:: Work to be completed ::
Produce a word-for-word copy of the lines from the one that contains "You are a computer-use" to the final line of the data below, with all pictures dropped.

:: Data provided ::
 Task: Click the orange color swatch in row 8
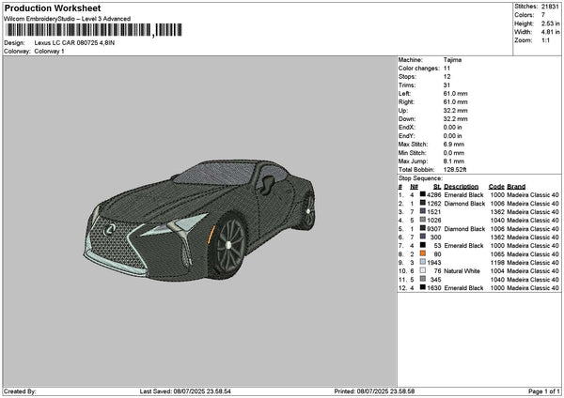(x=423, y=253)
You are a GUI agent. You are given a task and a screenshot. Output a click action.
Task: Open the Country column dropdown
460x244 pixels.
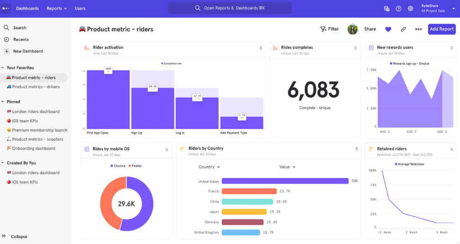(x=209, y=167)
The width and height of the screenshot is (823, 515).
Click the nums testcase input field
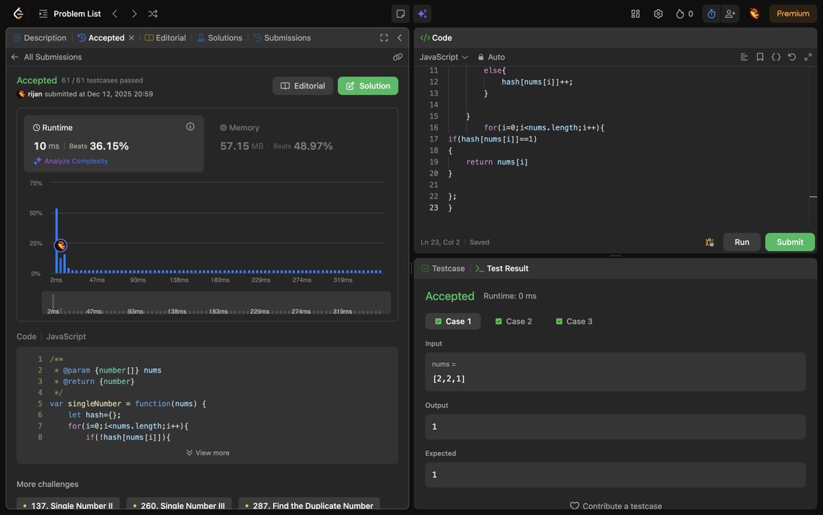click(x=615, y=378)
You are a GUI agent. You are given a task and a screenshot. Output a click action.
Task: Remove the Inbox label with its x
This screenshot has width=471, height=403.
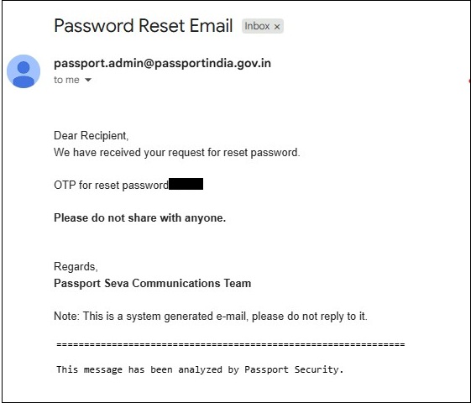click(x=277, y=27)
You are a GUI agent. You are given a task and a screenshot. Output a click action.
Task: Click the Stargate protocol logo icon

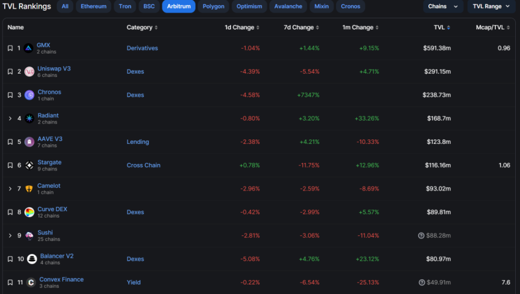[x=29, y=166]
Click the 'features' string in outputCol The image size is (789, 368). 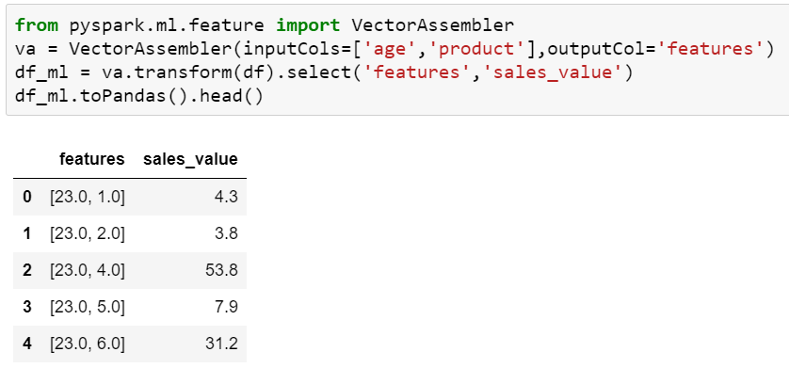tap(711, 49)
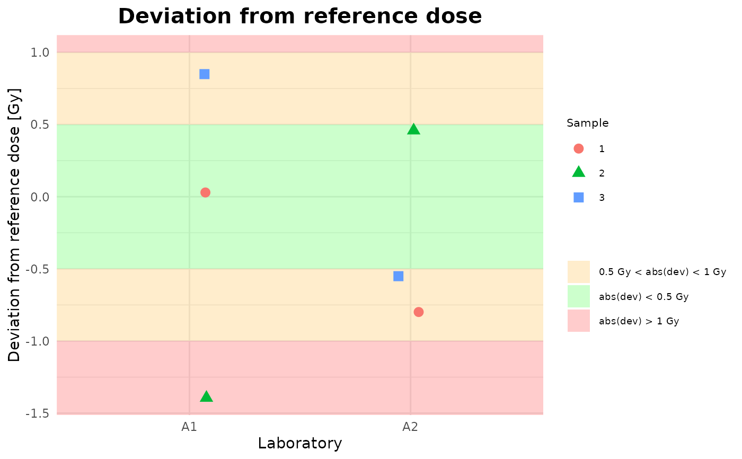Click the blue square point in A1

205,74
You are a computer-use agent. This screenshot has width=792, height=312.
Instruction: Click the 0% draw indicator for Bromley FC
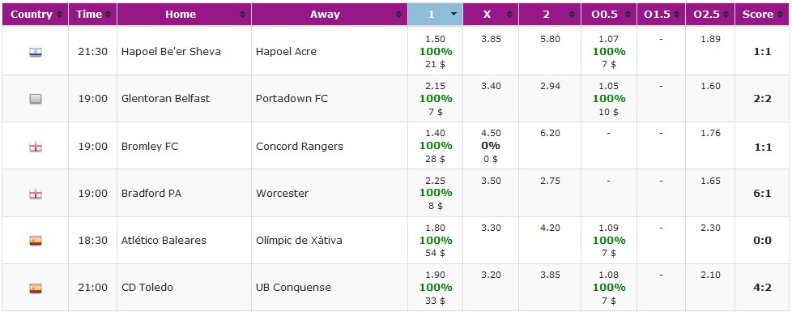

:: Answer ::
You are a computer-use agent. This screenshot has width=792, height=312.
Instruction: Click the 0% draw indicator for Bromley FC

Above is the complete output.